「原子力安全庁」閣議決定 環境省・外局に 安全規制組織を統合

2011年8月25日

政府は15日、原子力安全規制に関する組織改革の基本方針を閣議決定した。「規制と利用の分離」の観点から、原子力安全・保安院の扱う安全規制業務のうち、原子力部門を、経済産業省から切り離し、内閣府の原子力安全委員会の機能とも統合した「原子力安全庁」(仮称)を、環境省の外局として新設するもの。新組織の12年4月設置を目指し、法案整備などの所要の作業を進めるべく、内閣官房に遅くとも月内には準備室が立ち上がる運びだ。

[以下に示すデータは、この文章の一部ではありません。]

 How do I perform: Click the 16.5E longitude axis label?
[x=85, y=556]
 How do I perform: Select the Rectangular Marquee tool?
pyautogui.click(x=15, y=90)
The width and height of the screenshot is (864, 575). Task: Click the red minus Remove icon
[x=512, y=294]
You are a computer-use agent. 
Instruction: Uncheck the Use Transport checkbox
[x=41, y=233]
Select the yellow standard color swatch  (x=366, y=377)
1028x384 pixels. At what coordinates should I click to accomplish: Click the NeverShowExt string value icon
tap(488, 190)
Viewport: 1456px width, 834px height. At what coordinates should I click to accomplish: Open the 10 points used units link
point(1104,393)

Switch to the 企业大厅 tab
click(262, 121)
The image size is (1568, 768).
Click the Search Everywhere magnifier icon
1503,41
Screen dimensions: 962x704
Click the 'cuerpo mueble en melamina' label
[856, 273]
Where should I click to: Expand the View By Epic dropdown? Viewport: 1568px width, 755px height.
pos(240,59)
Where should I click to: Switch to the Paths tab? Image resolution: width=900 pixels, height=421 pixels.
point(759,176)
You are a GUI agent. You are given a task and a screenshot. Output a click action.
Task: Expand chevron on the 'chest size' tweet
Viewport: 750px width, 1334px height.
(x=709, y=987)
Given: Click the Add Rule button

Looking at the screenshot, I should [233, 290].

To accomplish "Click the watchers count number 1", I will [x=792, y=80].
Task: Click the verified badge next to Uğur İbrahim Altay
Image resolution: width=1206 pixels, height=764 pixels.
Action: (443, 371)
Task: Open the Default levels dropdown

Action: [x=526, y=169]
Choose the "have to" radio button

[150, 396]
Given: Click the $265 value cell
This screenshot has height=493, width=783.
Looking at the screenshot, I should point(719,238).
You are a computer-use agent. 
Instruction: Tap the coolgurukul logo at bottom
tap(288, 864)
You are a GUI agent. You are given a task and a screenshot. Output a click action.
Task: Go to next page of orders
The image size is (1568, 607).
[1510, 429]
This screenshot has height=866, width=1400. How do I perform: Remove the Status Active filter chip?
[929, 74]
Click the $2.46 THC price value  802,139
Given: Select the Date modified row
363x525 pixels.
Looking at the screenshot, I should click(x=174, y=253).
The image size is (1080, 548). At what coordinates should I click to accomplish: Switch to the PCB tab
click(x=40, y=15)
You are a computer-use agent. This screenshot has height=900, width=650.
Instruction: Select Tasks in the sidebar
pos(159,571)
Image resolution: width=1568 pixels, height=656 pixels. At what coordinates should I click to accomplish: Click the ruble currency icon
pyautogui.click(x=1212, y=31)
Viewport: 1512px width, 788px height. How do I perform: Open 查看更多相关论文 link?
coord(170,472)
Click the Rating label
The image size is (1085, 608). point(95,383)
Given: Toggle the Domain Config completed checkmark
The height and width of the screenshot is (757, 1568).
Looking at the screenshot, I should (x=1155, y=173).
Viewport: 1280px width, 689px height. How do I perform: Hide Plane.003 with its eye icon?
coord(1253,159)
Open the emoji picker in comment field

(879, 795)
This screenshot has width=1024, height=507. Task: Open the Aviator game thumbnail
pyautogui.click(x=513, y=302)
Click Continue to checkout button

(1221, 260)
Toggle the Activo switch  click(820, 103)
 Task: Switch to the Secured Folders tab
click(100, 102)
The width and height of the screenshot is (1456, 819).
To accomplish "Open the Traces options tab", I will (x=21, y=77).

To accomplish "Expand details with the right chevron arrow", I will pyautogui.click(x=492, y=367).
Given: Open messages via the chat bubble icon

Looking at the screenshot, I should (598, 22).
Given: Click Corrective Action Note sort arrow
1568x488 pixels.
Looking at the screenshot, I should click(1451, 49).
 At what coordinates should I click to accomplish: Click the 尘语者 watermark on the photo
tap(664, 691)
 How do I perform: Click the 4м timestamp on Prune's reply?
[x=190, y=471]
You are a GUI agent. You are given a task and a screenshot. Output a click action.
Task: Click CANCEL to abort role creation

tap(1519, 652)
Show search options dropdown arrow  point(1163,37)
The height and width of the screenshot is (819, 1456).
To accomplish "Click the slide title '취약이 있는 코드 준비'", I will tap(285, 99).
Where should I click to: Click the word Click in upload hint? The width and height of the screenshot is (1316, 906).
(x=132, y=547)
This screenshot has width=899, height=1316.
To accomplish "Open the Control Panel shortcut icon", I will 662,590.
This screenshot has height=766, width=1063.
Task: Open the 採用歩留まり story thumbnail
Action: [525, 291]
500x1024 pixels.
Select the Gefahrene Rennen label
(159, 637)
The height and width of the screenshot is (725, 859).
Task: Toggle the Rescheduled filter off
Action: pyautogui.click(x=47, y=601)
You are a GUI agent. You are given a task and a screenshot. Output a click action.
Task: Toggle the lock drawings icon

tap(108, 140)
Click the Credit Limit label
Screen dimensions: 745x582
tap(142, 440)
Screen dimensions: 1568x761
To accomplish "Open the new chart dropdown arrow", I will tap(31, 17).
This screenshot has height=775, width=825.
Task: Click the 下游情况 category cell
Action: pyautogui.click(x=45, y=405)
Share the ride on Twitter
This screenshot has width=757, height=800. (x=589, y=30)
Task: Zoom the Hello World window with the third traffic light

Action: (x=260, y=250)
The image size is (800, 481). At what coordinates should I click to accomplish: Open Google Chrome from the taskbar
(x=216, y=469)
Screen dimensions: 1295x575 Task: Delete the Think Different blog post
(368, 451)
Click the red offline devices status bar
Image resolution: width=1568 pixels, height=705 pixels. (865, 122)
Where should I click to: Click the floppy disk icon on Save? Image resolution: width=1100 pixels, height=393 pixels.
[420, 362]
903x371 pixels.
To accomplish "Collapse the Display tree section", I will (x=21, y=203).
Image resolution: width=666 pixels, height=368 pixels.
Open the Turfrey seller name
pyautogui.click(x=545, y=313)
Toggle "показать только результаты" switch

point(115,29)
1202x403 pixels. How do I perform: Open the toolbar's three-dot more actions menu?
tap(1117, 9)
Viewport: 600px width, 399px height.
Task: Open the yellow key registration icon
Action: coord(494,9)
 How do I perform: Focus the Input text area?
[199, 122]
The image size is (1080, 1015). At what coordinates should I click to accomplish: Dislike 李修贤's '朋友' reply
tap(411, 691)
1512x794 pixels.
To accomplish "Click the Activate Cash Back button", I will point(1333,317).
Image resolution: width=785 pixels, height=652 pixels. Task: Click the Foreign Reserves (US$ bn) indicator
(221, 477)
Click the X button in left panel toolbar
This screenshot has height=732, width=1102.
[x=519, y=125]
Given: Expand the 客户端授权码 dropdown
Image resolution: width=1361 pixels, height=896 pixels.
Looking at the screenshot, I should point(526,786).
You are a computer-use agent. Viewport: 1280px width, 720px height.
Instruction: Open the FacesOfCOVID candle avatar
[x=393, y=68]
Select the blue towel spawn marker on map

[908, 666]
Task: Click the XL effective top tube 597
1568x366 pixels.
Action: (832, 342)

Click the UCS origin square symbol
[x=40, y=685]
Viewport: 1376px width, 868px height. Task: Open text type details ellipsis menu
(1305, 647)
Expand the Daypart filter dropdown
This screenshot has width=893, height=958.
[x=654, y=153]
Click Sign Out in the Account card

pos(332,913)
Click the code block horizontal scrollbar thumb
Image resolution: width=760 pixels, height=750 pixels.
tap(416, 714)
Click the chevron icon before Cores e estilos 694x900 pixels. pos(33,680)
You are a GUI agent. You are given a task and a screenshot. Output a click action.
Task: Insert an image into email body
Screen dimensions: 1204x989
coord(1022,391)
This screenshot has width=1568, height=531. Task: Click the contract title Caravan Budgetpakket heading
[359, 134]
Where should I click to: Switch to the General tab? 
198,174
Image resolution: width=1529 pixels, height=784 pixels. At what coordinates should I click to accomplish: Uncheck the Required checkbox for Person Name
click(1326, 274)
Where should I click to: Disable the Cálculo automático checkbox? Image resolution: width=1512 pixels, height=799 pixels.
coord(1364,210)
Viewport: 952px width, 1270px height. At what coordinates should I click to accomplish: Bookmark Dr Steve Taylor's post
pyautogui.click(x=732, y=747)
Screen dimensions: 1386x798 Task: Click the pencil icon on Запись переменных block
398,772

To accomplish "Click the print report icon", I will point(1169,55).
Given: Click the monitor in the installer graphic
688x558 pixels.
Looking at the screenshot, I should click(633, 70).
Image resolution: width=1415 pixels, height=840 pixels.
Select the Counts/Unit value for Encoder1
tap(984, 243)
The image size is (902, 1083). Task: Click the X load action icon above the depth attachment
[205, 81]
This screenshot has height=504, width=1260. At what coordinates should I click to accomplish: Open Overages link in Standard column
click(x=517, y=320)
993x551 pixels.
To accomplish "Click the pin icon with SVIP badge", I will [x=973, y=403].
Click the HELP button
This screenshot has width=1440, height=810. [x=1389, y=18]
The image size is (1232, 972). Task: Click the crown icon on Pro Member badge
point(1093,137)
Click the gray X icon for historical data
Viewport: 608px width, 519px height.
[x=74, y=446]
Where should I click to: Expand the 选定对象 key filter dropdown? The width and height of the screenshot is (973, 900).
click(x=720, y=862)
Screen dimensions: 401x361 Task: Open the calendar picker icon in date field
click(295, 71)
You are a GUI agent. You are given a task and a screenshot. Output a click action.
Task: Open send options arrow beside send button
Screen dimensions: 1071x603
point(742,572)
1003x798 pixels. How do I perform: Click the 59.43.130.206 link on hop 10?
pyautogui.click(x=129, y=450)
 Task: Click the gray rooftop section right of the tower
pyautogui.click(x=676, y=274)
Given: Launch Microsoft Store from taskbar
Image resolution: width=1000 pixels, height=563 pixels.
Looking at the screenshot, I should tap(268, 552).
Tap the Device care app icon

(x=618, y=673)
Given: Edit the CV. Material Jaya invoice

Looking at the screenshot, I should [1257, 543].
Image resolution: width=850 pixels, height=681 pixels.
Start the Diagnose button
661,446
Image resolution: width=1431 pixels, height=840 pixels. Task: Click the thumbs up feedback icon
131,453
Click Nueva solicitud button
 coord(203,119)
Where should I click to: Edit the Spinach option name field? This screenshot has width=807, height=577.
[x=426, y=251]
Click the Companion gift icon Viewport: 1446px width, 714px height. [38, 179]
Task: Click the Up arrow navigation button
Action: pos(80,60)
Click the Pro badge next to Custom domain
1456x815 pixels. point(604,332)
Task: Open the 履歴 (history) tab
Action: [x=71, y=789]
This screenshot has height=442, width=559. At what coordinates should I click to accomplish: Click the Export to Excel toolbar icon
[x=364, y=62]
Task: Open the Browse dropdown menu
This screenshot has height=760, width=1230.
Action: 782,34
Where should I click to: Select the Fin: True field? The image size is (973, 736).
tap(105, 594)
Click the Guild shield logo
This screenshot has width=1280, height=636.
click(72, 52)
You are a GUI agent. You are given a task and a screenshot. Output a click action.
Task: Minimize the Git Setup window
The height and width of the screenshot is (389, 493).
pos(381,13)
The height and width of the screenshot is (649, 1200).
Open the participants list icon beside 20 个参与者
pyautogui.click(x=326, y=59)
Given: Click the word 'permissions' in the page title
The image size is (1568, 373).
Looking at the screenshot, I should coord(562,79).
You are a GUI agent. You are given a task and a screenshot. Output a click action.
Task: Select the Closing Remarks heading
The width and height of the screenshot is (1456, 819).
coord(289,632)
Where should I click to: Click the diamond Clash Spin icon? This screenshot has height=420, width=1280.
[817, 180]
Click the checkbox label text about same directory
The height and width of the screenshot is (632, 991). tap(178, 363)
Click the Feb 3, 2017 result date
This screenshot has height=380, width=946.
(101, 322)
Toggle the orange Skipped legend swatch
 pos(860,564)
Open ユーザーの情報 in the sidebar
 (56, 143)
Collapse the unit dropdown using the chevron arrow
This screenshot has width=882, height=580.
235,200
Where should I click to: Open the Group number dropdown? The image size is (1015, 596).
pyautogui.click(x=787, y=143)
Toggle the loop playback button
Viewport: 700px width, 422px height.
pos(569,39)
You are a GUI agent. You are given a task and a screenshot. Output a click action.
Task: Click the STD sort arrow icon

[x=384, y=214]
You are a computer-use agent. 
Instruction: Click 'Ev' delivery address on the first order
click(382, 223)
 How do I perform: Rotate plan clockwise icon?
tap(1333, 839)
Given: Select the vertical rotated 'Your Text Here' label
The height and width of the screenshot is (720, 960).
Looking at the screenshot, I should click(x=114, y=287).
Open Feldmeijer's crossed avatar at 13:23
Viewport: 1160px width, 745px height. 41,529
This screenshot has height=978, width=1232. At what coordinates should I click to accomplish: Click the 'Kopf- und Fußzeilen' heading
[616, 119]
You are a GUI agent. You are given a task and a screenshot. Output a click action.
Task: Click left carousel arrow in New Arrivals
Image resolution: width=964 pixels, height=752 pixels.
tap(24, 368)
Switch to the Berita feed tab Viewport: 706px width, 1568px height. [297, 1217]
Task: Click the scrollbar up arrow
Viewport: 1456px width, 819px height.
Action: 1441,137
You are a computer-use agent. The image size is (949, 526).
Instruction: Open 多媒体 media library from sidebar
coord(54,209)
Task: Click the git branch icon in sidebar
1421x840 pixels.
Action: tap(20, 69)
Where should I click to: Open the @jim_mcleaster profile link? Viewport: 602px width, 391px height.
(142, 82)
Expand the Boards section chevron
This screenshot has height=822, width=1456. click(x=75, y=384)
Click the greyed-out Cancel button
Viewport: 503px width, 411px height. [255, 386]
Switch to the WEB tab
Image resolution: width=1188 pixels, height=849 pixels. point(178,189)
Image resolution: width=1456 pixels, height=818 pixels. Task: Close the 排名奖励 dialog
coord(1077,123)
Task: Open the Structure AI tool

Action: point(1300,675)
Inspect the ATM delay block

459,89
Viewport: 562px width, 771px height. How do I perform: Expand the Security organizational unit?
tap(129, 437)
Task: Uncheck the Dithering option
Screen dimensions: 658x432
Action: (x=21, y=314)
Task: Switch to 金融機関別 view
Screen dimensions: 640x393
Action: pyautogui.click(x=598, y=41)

来年度からの施行を目指す当面の安全規制組織の見直しの方針としては、新設の「原子力安全庁」に、原子力安全規制関連の業務を一元化することで、規制機関としての一層の機能向上を図るほか、経産省所管の原子力発電や燃料サイクル関連の規制業務に加え、他省所管の試験研究炉、核燃料物質等使用に関する安全業務や、核セキュリティについても一体的に対応する。また、事故発生時の初動対応などの危機管理についても、新組織の重要な役割と位置付け、「緊急事態専門官」を新設し、体制整備を図っていくほか、今般の事故を踏まえた新たな課題として、環境モニタリングの司令塔機能を担い、中長期的な現状回復では、放射性廃棄物や汚染土壌の処理、除染についても関与させる。